MRI with hepatobiliary contrast
© Jhaveri 2015
Published: 2 October 2015
Hepatobiliary contrast agents currently are essentially gadolinium based agents (Gd-EOB-DTPA and Gd-BOPTA) with dual ability to perform dynamic contrast enhanced imaging similar to extracellular gadolinium contrast as well as providing hepatobiliary uptake and excretion in later phases. Hepatobiliary uptake and excretion with gadoxetic acid (Gd-EOB-DTPA) is related to OATP and cMOAT and MRP2 receptors presence on hepatocytes. Since gadoxetic acid has a recommended dose which is 25 %( 0.025mmol/kg) of Gd-DTPA attention to technical parameters is crucial. Improved arterial phase enhancement is obtained by MR fluoroscopic or bolus-tracking type triggering technique and either a lower injection flow rate of 1 mL/s or less as opposed to 2 mL/s, or contrast dilution. To improve liver-lesion contrast-to-noise ratio, 3D T1-weighted gradient-echo acquisition for the hepatobiliary phase should be performed with higher flip angles (20-35°). In order to optimize workflow, Diffusion-weighted and T2-weighted imaging can be performed after gadoxetic acid administration without compromising diagnostic capability; however, MRCP pulse sequences should be acquired before the contrast injection.
The clinical utilization of Hepatobiliary contrast agents is predominantly for staging of liver metastases, characterization of hepatocellular lesions such as adenoma and FNH as well as diagnosis of HCC and cirrhosis related nodules. In the preoperative setting for accurate evaluation of colorectal liver metastases and appropriate surgical planning, gadoxetic acid-enhanced liver MRI is recommended because it has superior sensitivity and specificity compared to ultrasound, PET, and CT. In the assessment of patients with colorectal liver metastases who have been treated with chemotherapy, preoperative imaging with gadoxetic acid may be of particular benefit. For the differentiation of focal nodular hyperplasia from hepatic adenoma, gadoxetic acid-enhanced MRI should be considered due to its discriminative ability between the two based on hepatobiliary phase features. The combination of hypointensity on hepatobiliary phase images and mild-to-moderate arterial enhancement for adenoma versus strong enhancement on arterial phase images and iso- or hyperintensity on hepatobiliary phase images for FNH showed sensitivity and specificity of 83.7% and 100% and 83.8% and 98.5%, respectively. However a small percentage of adenomas can exhibit hepatobiliary uptake and surveillance and or biopsy should be considered when imaging appearances are not typical. Although gadoxetic acid-enhanced MRI yields significantly higher diagnostic accuracy and sensitivity compared with multiphasic CT for the diagnosis of HCC in cirrhosis, its role in the clinical management of HCC has yet to be defined in North America while it has seen widespread implementation in Asia/Japan. There is insufficient evidence supporting cost-effectiveness or outcomes for recommending the utilization of gadoxetic acid-enhanced MRI for HCC screening at this time.

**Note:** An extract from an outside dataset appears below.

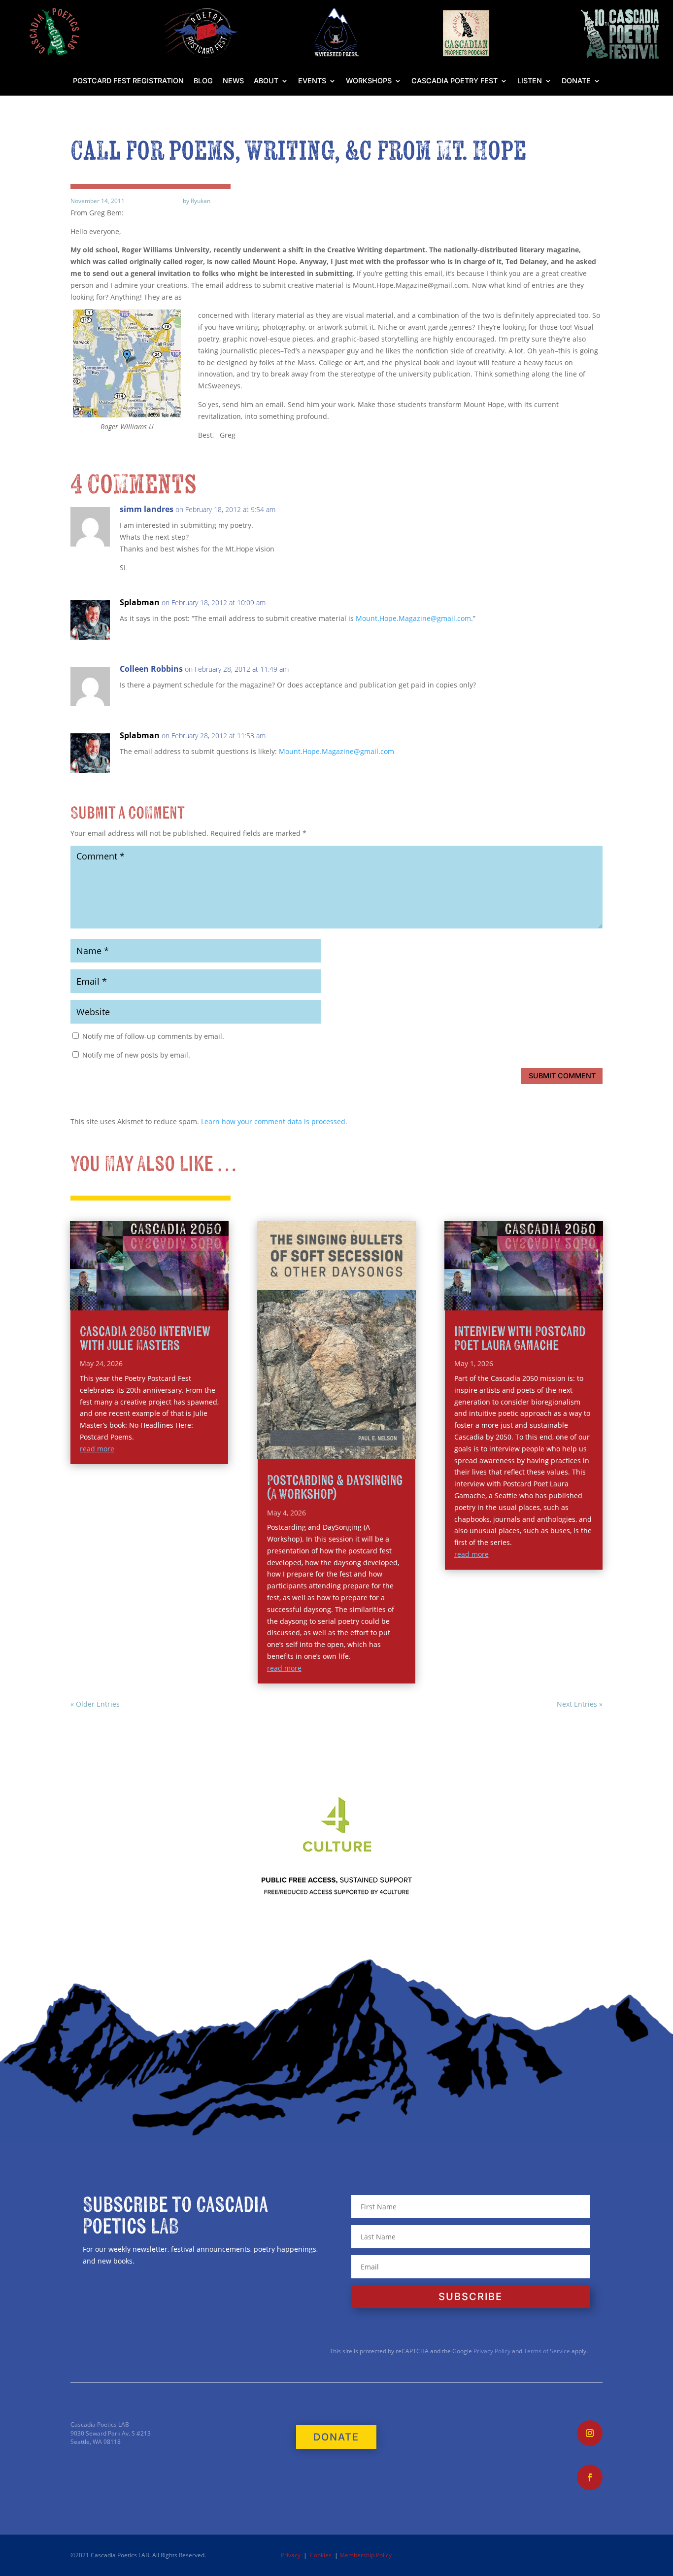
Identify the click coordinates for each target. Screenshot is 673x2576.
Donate (576, 81)
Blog (203, 81)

A significant percentage of nodules with hepatobiliary phase hypoenhancement but atypical enhancement on the dynamic phases have been associated with a diagnosis of HCC or future development of HCC. Biopsy or close surveillance of these lesions is recommended. Off label applications include evaluation of biliary disorders, bile leaks and hepatic function. Gadoxetic acid-enhanced liver MRI is an evolving technique with potential for non-invasive quantification of liver function and staging of hepatic fibrosis.